Essentially, Seldon’s psychohistory was based in part on the notion that humanity’s biological nature would remain fixed for the period his Plan accounted for. What he did not plan for was any spontaneous mutations or sudden divergence in human evolution which would allow for the emergence of individuals which psychic powers. Hence, the arrival of the Mule threw his Plan into disarray by creating a second power which could very well threaten to take over the Galaxy.

But of course, there is a slimmer of hope presented with the existence of a Second Foundation. Whereas the first was something that was out in the open that would openly abide by Sheldon’s Plan, the second was something that was meant to operate behind the scenes; their purpose was to see to the maintenance of the Plan if the worst should happen and the Foundation fell.

But just to play Devil’s Advocate here, these characteristics do open the story up to accusations of inconsistency.
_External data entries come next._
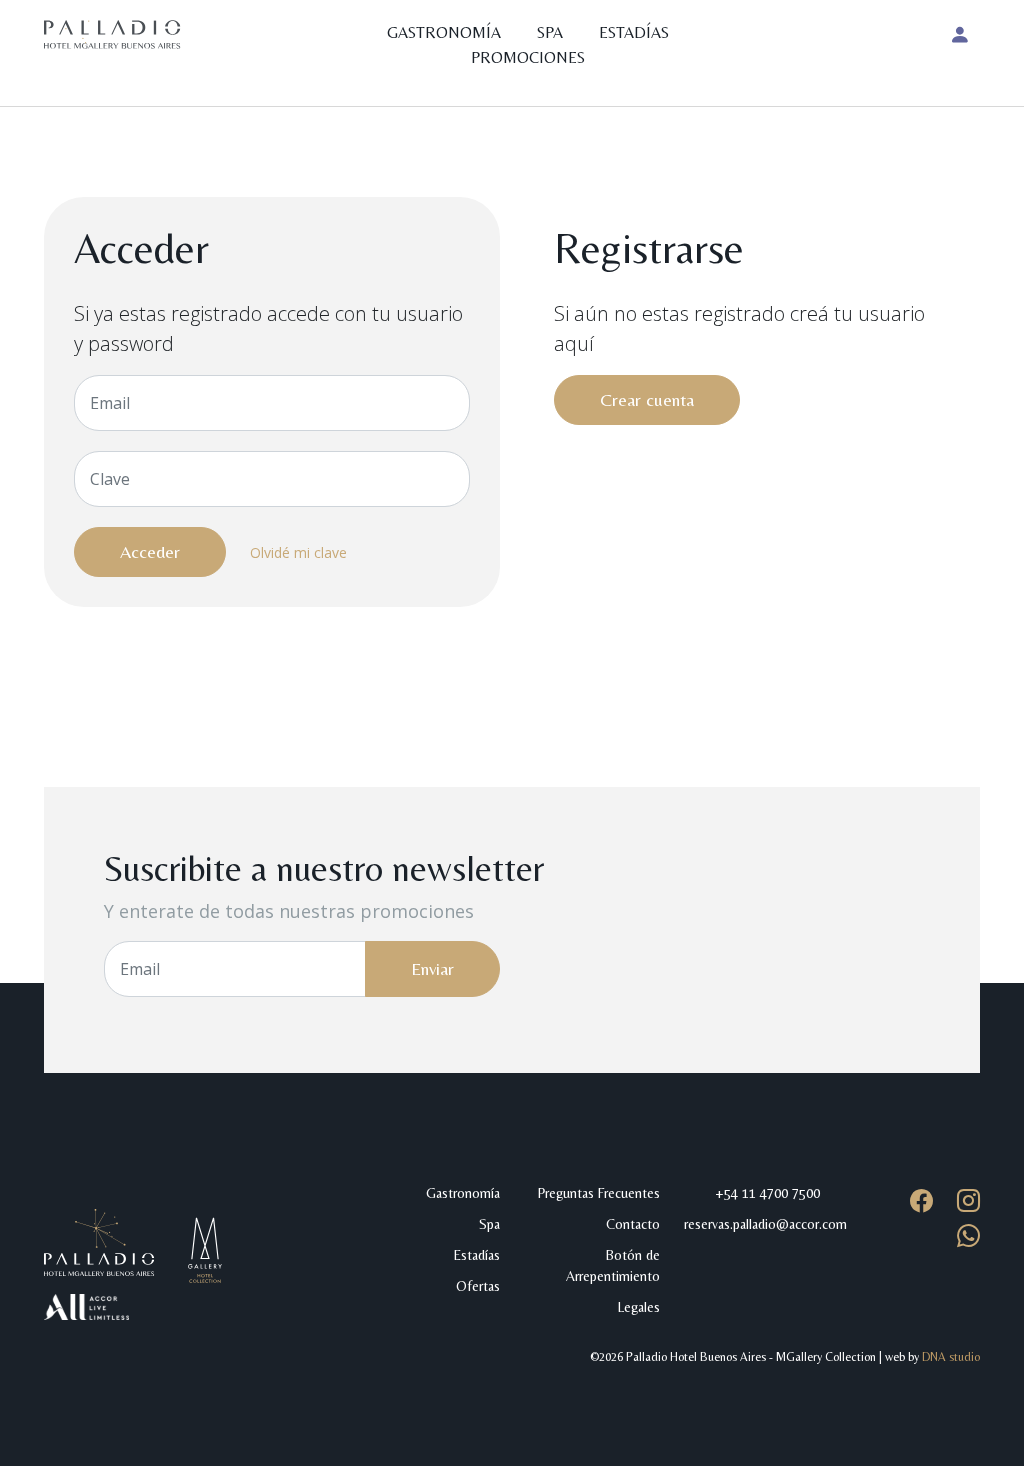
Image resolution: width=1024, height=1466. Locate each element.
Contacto (633, 1224)
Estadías (634, 32)
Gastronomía (444, 32)
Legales (639, 1307)
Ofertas (478, 1286)
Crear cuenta (647, 399)
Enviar (432, 968)
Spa (550, 32)
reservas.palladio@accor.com (765, 1224)
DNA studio (951, 1357)
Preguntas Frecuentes (599, 1193)
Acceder (150, 551)
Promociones (528, 57)
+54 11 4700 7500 (767, 1193)
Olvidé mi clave (298, 552)
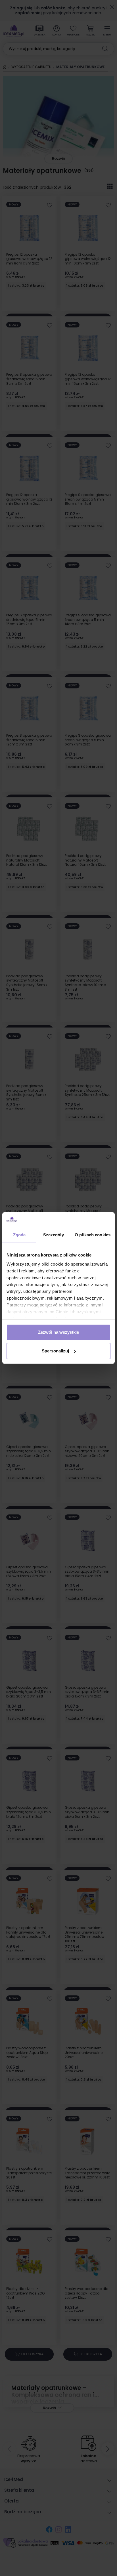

In one book, we are basically told that the Plan accounted for everything, didn’t account for everything, but did account for everything after all. Three twists in one book is a bit much. In fact, it would have been better if the first story had been included as part of the original Foundation since it felt like the real closing chapter to Act I.

And, to venture beyond the second book for just a second, this happens yet again in book III. There, as with here, the story is broken into two parts, with the first concluding the Mule thread and the second capping off the story. In both cases, I couldn’t help but feel that the story was cut and pasted in a way which seemed unnatural. But fixing that would have required a rewrite, not a simple case of restructuring. So in the end, this book is something you have to swallow as a whole, structure, twists and all. It’s a good read, a fitting sequel to the first book, and like all of Asimov’s work, accessible and entertaining.